Passengers need to comply, but it is the airlines who bear the costs
The Executive Order imposes a 90-day ban on travel to the U.S. from citizens of seven terrorist hot spots: Iraq, Iran, Syria, Libya, Yemen, Somalia and Sudan. That means that it doesn’t just impact flights originating from those countries, but citizens of those countries travelling to the US on any airline from any other country, including Australia and New Zealand.
For airlines operating to the US or in fact to most countries that are member states of the International Civil Aviation Organisation (ICAO) – carrying a passenger that can’t lawfully enter a country on arrival can be very costly.
Most countries require airlines to check that passengers (and crew) are holding valid documentation, such as an acceptable passport and visa. Airlines need to ensure passengers meet the destination country’s entry conditions before being allowed to board the aircraft. That includes transit stops as well. For example, a passenger booked on an Air New Zealand flight from Auckland- London transiting in Los Angeles needs to be legally eligible to enter the United States, even though they’re flying onto London on same flight and aircraft.

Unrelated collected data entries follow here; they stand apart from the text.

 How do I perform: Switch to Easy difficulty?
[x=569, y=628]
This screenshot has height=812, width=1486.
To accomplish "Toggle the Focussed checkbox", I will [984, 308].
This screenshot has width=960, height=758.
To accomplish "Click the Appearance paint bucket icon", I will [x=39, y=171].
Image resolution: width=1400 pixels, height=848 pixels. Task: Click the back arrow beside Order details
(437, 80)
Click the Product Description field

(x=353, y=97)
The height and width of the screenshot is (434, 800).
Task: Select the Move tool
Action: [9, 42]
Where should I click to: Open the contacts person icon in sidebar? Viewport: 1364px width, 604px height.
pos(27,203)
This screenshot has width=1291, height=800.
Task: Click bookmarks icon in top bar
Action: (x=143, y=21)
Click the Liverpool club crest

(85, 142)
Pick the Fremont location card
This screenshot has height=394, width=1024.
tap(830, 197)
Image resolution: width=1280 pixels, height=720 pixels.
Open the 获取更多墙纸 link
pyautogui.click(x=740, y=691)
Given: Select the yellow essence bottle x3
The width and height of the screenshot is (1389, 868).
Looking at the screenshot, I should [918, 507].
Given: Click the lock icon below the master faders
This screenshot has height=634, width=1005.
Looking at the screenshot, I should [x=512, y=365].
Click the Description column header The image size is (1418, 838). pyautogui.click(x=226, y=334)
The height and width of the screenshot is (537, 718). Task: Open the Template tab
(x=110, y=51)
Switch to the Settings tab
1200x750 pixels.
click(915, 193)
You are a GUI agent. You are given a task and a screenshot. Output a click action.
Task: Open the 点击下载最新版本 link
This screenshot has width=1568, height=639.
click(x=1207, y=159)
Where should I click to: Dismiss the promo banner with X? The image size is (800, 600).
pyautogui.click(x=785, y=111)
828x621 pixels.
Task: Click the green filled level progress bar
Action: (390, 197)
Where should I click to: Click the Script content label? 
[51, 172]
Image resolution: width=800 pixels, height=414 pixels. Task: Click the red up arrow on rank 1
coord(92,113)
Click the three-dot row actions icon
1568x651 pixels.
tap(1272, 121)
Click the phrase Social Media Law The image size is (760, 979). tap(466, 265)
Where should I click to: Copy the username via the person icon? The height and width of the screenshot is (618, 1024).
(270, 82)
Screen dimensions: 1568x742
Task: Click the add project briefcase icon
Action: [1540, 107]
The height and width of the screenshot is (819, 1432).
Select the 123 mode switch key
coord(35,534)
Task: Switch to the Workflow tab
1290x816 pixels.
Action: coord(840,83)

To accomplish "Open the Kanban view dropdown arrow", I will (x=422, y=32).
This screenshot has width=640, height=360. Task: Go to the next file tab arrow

Failure to ensure these checks and balances are completed can result in the airline being issued an infringement as well as bearing the cost of returning the passenger to the country they were accepted.
Technology has helped airlines avoid this kind of disruption through advanced passenger processing where information is requested of the passenger in advance and sent through to the arrival country. Nevertheless, while most airlines state that it is the responsibility of the passenger to have their papers in order, if an airline accepts an ineligible passenger for a flight or doesn’t collect the required information, the airline gets the blame, and the bill. The same applies to ineligible crew.
Airline passenger reporting in Australia and New Zealand
In Australia, under the Migration Act 1958, it’s the responsibility of airlines to provide advance passenger reports on all passengers and crew arriving in Australia. This information has to be collected by the airlines before the passenger boards the flight. Passengers not meeting the entry requirements should ordinarily be refused permission to travel at this point. In Australia, airlines failing to meet these requirements can be prosecuted or issued an infringement upwards of AUD1,800.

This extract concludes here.